The first lesson (being as were beginners) is all about tuning in to each other's smallest movements: you learn both as a follower and as a leader so you need to know how to give those cues as well. Unlike choreographed partner dances (salsa, waltz etc etc etc), you don't know what's coming next, which I think actually makes it LESS likely that there will be toes trodden on: you have to either relinquish control or, conversley, be very clearly decisive.
Those're the bits that are difficult to explain (although the teacher, Liz, does it very very well). Now for the bits that really fascinated me and made me think!
Firstly, there was a really interesing mix of people there. I was really impressed at some people that had come alone and appeared to be really quite shy. They'd had the guts to leave their comfort zones, not only by being there but by overcoming their blushes and really getting involved in the lesson.

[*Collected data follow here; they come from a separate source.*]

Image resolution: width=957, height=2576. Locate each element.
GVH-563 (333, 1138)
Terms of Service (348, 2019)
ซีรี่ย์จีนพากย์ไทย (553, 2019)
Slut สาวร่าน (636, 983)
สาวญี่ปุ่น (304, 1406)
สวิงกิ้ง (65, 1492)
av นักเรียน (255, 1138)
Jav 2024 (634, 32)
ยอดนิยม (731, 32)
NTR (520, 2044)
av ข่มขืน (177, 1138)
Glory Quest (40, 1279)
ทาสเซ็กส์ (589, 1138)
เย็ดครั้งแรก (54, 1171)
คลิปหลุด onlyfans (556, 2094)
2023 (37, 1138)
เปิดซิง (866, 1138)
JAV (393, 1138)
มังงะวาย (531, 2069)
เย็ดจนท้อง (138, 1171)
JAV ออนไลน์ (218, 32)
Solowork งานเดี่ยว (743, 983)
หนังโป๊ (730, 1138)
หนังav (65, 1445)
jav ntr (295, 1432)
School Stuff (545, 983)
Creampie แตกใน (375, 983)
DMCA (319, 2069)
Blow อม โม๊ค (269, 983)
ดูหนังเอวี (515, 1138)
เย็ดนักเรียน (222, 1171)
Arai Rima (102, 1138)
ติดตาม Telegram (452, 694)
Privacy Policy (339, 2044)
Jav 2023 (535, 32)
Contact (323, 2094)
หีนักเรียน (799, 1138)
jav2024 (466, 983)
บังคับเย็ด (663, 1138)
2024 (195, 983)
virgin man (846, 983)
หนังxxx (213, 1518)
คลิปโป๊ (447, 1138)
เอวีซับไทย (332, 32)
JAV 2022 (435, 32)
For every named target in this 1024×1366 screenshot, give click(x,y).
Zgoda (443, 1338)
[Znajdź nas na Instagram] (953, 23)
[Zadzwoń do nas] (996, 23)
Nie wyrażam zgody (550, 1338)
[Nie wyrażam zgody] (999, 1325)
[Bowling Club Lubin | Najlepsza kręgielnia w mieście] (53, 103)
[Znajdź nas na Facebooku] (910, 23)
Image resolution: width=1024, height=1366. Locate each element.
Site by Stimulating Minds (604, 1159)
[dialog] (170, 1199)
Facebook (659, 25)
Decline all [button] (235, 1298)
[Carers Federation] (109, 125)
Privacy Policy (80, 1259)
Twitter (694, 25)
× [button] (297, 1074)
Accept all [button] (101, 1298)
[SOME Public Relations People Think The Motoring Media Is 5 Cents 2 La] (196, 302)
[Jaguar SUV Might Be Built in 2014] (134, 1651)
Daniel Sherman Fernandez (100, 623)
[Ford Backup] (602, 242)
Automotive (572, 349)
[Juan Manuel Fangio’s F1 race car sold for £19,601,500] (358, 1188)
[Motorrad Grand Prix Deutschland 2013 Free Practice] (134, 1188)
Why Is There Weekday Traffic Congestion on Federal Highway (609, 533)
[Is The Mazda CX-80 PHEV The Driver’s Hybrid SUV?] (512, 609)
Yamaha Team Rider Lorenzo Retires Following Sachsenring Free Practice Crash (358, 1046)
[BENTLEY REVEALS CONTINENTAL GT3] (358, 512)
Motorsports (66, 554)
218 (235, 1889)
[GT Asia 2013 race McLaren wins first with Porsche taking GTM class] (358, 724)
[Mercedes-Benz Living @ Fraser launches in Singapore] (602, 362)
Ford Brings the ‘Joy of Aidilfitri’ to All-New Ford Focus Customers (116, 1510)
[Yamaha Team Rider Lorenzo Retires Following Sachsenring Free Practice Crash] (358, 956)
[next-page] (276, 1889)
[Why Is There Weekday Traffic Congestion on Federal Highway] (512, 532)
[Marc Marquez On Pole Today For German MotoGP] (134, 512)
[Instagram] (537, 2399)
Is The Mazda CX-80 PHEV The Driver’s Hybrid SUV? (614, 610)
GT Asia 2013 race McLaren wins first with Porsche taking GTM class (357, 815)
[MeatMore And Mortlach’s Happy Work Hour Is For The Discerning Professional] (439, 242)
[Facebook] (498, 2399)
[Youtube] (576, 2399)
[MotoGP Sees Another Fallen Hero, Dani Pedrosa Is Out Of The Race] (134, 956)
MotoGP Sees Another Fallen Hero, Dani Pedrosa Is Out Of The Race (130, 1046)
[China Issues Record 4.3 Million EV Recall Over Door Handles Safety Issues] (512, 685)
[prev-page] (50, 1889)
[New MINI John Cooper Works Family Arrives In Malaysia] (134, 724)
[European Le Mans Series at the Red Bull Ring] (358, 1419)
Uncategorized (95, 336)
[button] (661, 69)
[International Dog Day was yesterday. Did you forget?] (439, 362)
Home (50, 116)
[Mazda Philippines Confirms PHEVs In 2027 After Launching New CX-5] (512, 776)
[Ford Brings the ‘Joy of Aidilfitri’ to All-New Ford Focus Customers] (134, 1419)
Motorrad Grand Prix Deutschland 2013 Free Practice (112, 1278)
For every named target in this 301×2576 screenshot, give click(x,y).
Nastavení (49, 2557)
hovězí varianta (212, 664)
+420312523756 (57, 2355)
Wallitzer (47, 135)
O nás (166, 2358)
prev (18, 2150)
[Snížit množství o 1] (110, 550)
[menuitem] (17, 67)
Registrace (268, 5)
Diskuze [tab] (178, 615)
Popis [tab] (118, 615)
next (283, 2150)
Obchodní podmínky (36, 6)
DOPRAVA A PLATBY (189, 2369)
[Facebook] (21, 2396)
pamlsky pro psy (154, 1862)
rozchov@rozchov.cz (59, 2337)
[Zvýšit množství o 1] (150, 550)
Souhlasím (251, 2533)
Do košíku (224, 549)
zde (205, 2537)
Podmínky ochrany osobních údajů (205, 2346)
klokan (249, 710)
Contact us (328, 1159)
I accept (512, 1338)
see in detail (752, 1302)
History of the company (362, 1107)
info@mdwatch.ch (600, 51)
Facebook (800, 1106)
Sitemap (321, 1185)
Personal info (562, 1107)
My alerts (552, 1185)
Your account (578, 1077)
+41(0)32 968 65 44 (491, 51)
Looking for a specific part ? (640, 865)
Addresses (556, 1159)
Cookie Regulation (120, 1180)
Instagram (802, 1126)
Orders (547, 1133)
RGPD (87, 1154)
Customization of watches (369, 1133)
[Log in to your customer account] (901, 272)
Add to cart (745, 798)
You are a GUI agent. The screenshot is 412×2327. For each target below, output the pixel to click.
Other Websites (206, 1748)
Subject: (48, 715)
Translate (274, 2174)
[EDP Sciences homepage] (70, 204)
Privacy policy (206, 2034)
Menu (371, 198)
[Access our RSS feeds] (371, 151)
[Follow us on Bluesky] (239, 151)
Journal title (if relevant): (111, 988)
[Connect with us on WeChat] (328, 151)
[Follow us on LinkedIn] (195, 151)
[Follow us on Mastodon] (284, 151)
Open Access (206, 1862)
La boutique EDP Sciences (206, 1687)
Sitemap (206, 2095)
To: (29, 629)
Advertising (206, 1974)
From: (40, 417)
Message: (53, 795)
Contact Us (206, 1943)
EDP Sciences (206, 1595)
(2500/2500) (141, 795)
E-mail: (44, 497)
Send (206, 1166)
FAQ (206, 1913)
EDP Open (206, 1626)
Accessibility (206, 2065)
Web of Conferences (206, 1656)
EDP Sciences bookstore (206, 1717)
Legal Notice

Then there was a couple planning to go to Buenos Aires (lessons a christmas present from wife to husband…and perhaps a "pretty please can we go to Buenos Aires" nudge :) ), someone going to Argentina soon and wanting to learn a little bit, some people there out of curiosity (partly, for me) and a mixture of others: I didn't get to talk to everyone about why they were there.
The first task was to partner up with someone, and play "simon says" but without the words: a mirror game. One person was leading and one following. This task taught me that I'm actually quite sensitive to other people's actions and emotions (I think). It was interesting to see how people mirror the leader. Some people seemed to need to look directly at the part they had to mirror (leg/ arm etc), and then think about doing it, whereas some people could just take it all in an reproduce it without too much bother.
The rest of the lesson is the bit that really made me think. In the practice embrace (holding each others shoulders), the aim was to tune in to the other person's movements: to feel when they were moving, which way and on which foot. It was so interesting that whenever the leader (whether yourself or someone else) had even a fleeting thought about moving in a certain direction on a certain foot, by the time they'd changed their mind and made a different decision, the follower would've already responded to a thought so fleeting that you're not even sure if you thought it at all. I'm not sure if this is the same for ballroom style dances. I think it's a good sign though, because it means your partner's connected enough to sense that thought and act on it. It's all about tuning in enough to feel shifts in weight about your axis: this goes back to the no trodden toes! The leader should be able to 'tell' the follower where to move, thus creating a space for their foot.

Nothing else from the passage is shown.